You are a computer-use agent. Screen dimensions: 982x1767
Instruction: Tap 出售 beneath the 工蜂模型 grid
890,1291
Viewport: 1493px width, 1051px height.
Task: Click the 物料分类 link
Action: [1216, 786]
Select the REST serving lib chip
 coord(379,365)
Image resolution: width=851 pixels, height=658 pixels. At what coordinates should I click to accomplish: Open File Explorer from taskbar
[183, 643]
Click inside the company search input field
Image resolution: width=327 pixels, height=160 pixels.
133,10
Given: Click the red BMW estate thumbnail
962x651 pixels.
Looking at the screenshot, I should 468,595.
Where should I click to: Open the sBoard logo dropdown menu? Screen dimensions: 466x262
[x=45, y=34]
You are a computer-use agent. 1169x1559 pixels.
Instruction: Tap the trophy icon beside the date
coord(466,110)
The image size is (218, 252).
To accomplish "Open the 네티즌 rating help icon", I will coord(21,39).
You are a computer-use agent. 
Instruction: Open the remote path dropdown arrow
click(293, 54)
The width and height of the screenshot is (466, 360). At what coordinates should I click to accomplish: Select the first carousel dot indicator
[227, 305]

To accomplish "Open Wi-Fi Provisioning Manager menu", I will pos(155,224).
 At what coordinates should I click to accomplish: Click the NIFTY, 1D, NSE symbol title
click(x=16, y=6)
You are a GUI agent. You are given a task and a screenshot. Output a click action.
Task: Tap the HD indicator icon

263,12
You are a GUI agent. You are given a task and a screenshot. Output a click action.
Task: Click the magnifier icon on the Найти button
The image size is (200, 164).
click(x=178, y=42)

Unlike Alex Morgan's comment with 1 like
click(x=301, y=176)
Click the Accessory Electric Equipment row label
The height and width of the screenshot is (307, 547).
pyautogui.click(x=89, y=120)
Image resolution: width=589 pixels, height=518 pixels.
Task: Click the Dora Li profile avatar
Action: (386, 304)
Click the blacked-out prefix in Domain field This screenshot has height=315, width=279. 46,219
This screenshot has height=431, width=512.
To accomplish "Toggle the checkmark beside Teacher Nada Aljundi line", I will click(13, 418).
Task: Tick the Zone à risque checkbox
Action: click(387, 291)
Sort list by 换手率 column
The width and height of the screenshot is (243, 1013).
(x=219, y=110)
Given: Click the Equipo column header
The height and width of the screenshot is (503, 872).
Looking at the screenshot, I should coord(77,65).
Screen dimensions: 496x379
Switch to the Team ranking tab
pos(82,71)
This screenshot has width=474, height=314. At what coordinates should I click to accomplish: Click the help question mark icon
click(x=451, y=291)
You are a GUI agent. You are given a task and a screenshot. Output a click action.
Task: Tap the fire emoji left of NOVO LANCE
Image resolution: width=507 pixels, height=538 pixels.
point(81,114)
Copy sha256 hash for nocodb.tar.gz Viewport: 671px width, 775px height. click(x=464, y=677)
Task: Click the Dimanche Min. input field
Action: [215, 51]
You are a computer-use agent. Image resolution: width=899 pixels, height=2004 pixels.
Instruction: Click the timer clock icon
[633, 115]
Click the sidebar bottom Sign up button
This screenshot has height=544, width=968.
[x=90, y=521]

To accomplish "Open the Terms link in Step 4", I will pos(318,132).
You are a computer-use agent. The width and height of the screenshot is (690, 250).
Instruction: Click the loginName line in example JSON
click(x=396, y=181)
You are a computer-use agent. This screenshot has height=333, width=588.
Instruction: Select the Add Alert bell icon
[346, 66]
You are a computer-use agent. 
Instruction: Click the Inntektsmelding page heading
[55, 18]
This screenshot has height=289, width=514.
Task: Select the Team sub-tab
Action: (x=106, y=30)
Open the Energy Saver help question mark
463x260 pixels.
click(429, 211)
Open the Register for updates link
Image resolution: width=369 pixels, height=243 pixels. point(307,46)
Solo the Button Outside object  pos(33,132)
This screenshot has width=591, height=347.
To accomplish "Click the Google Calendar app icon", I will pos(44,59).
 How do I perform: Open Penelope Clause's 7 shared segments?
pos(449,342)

• What you need to do:
From the records, copy out each line that includes the string "column".

• Answer area:
Sort list by 换手率 column
Given: Click the Equipo column header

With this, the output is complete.